Direktur PT Beragam, Nur Jamila menyatakan, biaya logistik saat ini masih menjadi tantangan bagi seluruh dunia industri, utamanya komoditas kopi.
''Kami berharap pemerintah dapat berperan aktif dalam mengatasi tantangan, seperti tingginya biaya logistik domestik dan ekspor, yang selama ini menjadi hambatan,'' kata Jamila saat dihubungi investortrust.id, Sabtu (25/1/2025).
Selain itu, lanjut dia, pemerintah juga harus menjembatani perusahaan-perusahaan kopi menuju panggung internasional.
''Dukungan untuk membuka peluang pasar baru akan sangat membantu meningkatkan daya saing kopi Indonesia, sehingga dapat memberikan manfaat yang lebih besar bagi seluruh pelaku industri,'' ucap Jamila.
Menurut Jamila, PT Beragam telah beberapa kali mengikuti acara internasional seperti Amsterdam Coffee Festival, World of Coffee Busan, dan Seoul Cafe di tahun 2024. Bahkan, lanjutnya, pihaknya sudah mengekspor biji kopi ke Malaysia.
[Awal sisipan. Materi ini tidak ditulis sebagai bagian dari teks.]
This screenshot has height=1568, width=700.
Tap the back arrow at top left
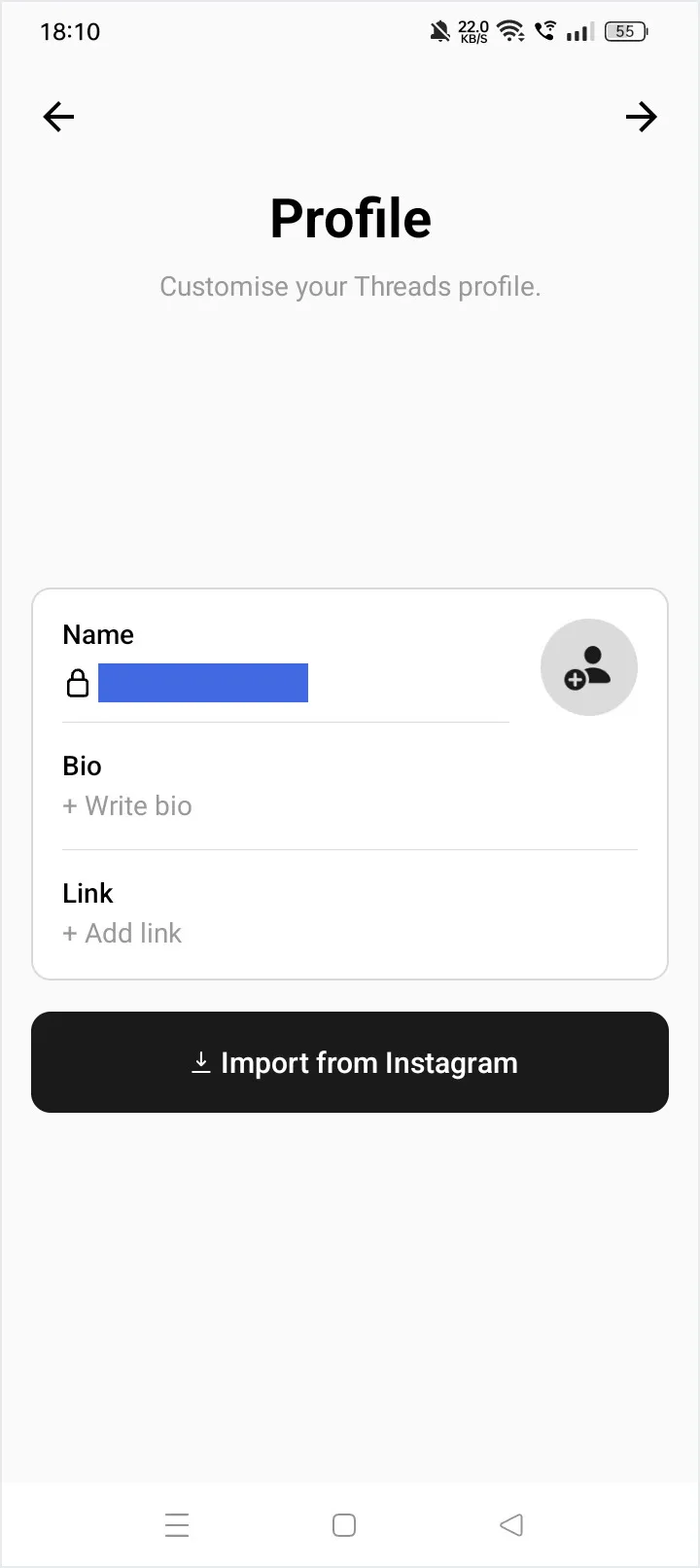58,118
"Perusahaan juga sempat mendukung Toko Kopi Tuku saat membuka pop up store di Gangnam, Seoul (Korea Selatan) bulan Maret (2024) lalu," imbuh dia.
Berdasarkan rilis Badan Pusat Statistik (BPS) edisi 15 Januari 2025, nilai ekspor produk pertanian, kehutanan, dan perikanan Indonesia tembus di angka US$ 5,71 miliar atau naik 63,21% (yoy) dibandingkan tahun sebelumnya sejumlah US$ 4,40 miliar imbas meningkatnya ekspor kopi.
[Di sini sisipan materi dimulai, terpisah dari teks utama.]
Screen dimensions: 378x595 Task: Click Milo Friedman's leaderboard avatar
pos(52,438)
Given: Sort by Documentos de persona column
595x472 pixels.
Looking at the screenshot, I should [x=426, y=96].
Adapun dari sisi logistik, Asosiasi Logistik Indonesia (ALI) memprediksi pertumbuhan bisnis rantai pasok dan logistik di tahun 2025 akan tembus di level 7-10%.
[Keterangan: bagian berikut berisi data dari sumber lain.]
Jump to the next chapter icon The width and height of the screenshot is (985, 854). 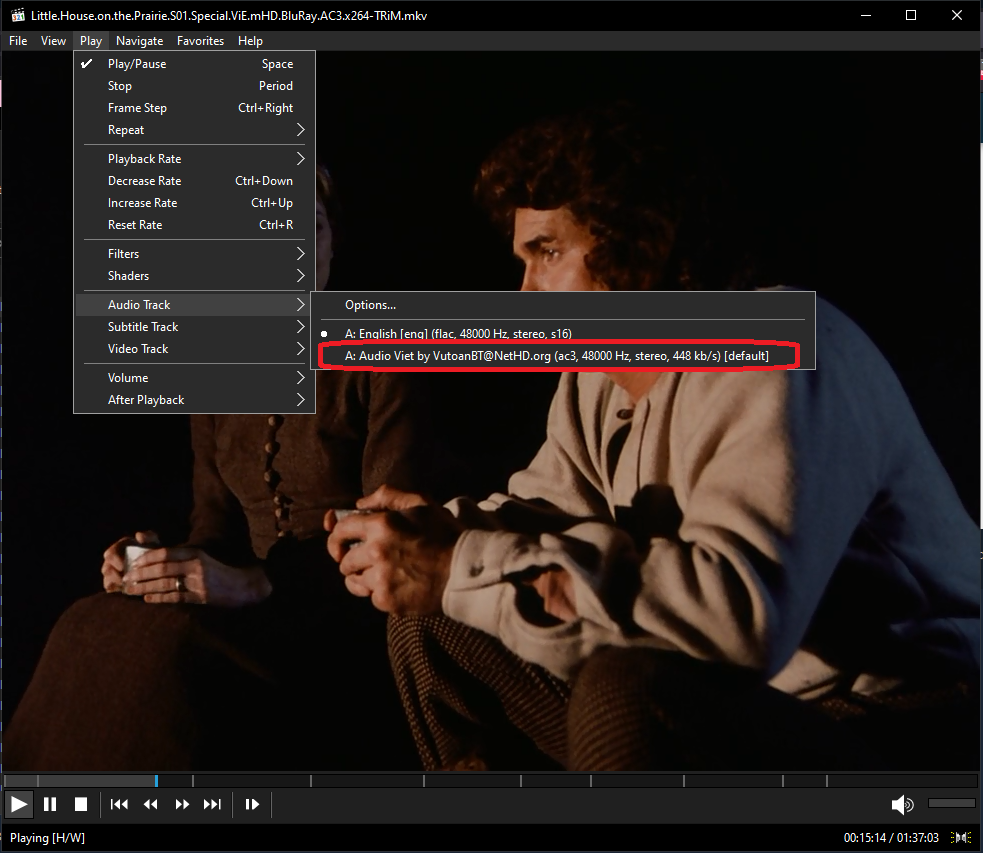pos(212,805)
"Dalam teropong ALI, setiap perkembangan nilai perdagangan, maka terkandung pula perkembangan volume pergerakan barangnya. Sehingga ALI memprediksi, skenario yang mungkin terjadi adalah skenario moderat, yaitu pertumbuhan bisnis rantai pasok dan logistik di Indonesia tahun 2025 diangka 7-10%," kata Mahendra dalam keterangan resmi, dikutip Kamis (23/1/2025).
Pertumbuhan optimistis itu, menurut Mahendra, berasal dari hasil analisis proyeksi perekonomian Indonesia yang akan tumbuh sebesar 5-5,1% (BPS, 2025), serta proyeksi volume ekspor Indonesia sebesar 7,1% (Kementerian Perdagangan, 2025), dan pertumbuhan sektor usaha transportasi dan pergudangan sebesar 9,11% (BPS, Q4 2024).